-------- SOURCE MATERIAL

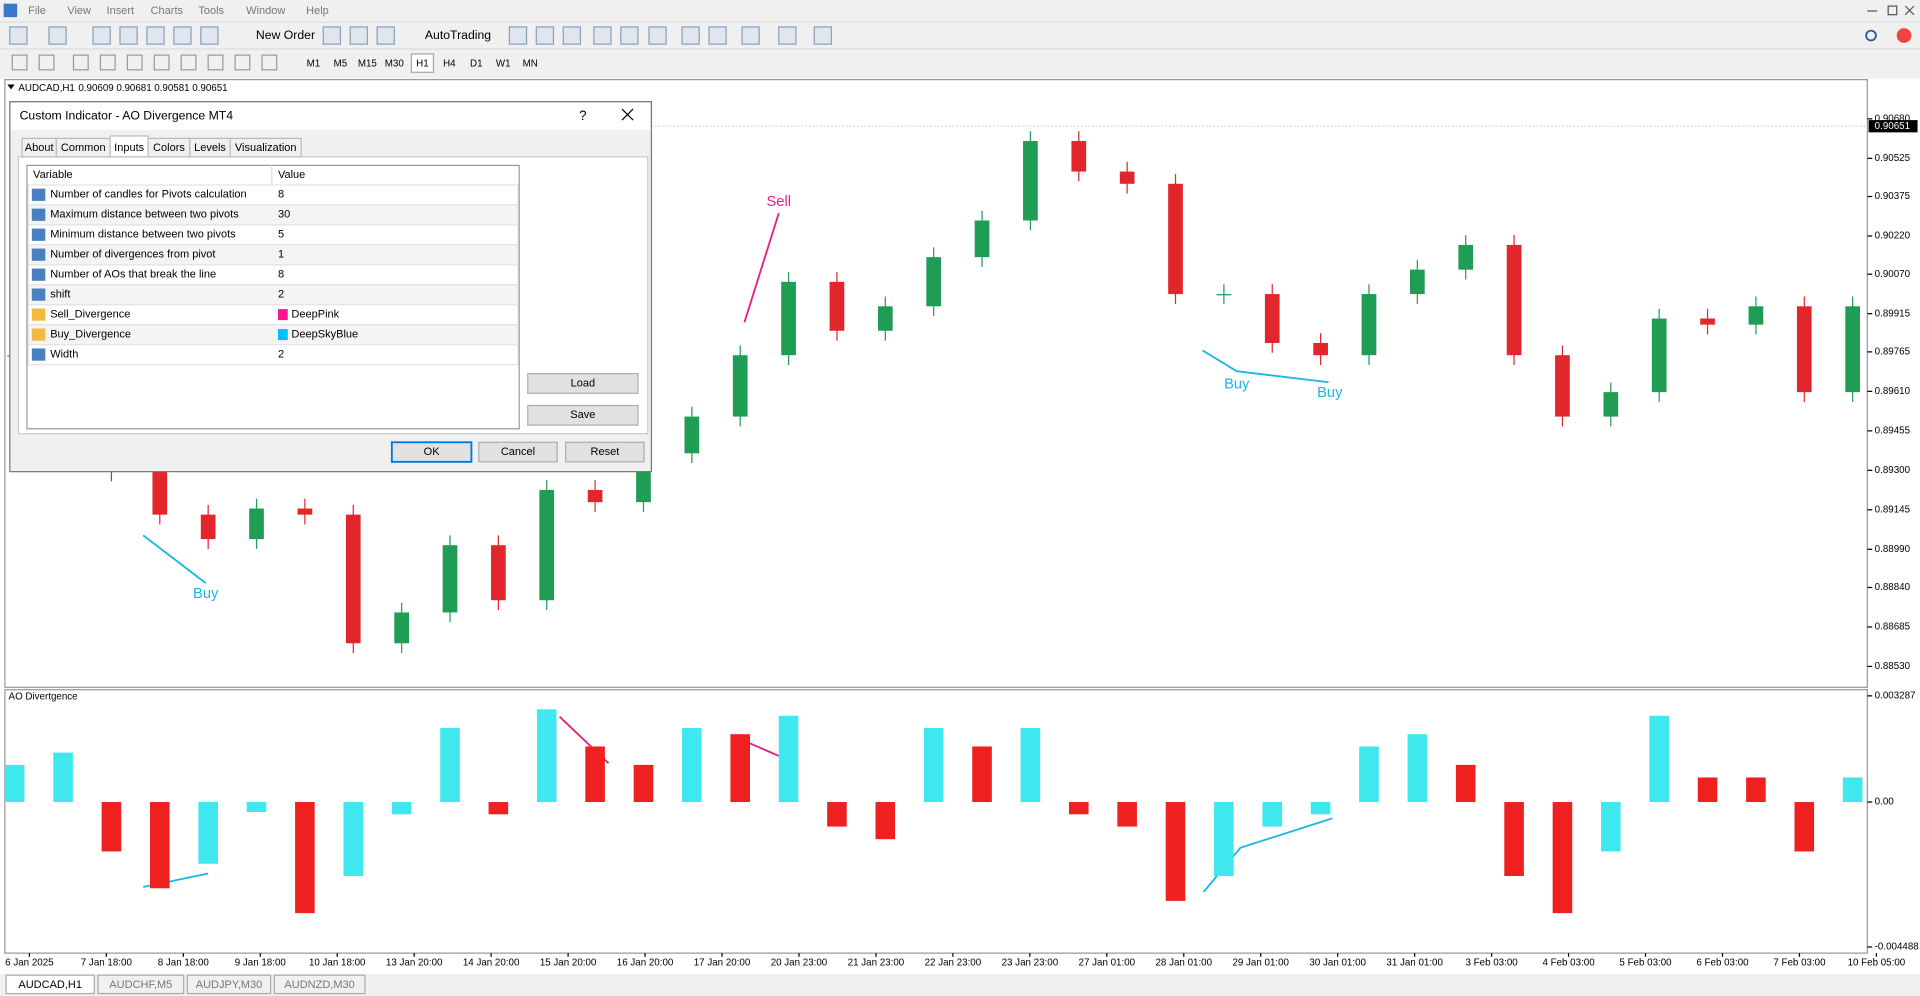 The image size is (1920, 996). I want to click on chart-tab-label: AUDNZD,M30, so click(319, 985).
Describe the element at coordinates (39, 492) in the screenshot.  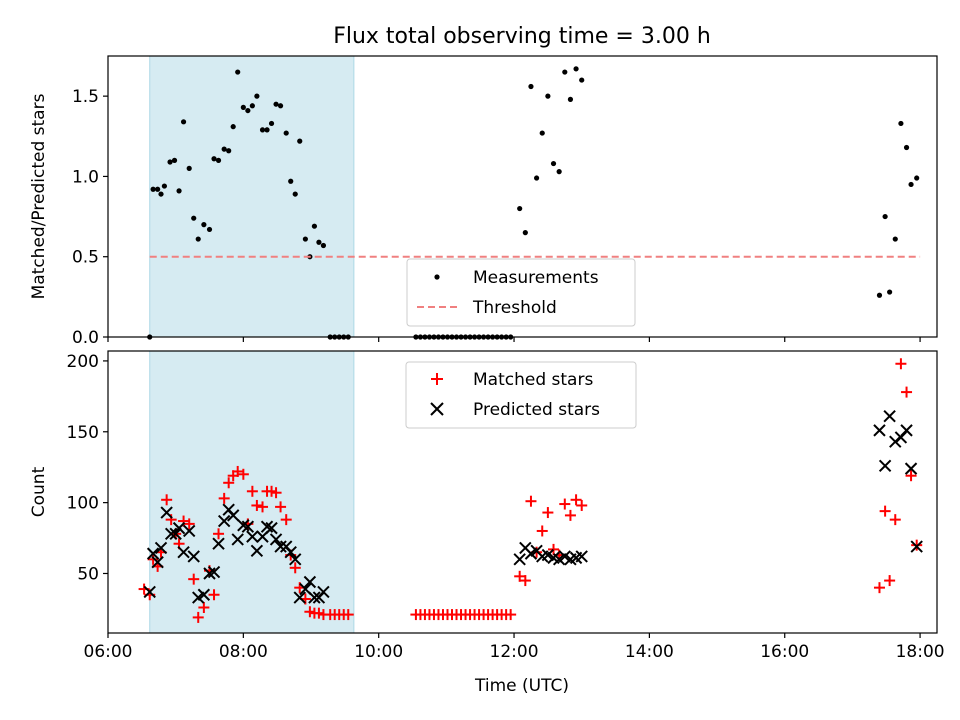
I see `count-y-axis-label: Count` at that location.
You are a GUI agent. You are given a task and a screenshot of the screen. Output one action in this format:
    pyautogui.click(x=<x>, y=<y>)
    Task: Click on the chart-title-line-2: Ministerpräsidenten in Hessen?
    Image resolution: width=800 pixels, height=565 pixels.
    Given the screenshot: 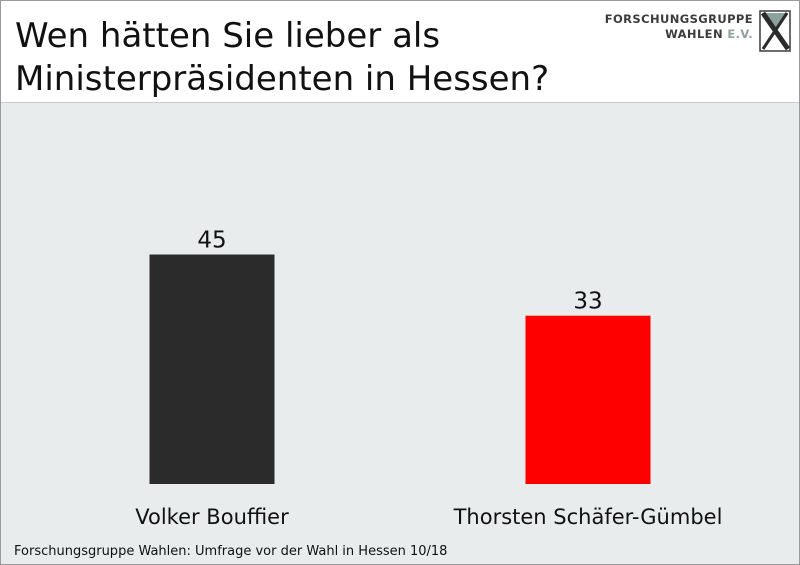 What is the action you would take?
    pyautogui.click(x=282, y=79)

----------------

■ PROBLEM ■
Return the lines of the listing from the line with "You are a GUI" up to and including the line with "Task: Click on", reproducing them exactly and returning nothing else.

■ WRITTEN REPLY ■
You are a GUI agent. You are given a task and a screenshot of the screen. Output one action in this format:
    pyautogui.click(x=<x>, y=<y>)
    Task: Click on the chart-title-line-2: Ministerpräsidenten in Hessen?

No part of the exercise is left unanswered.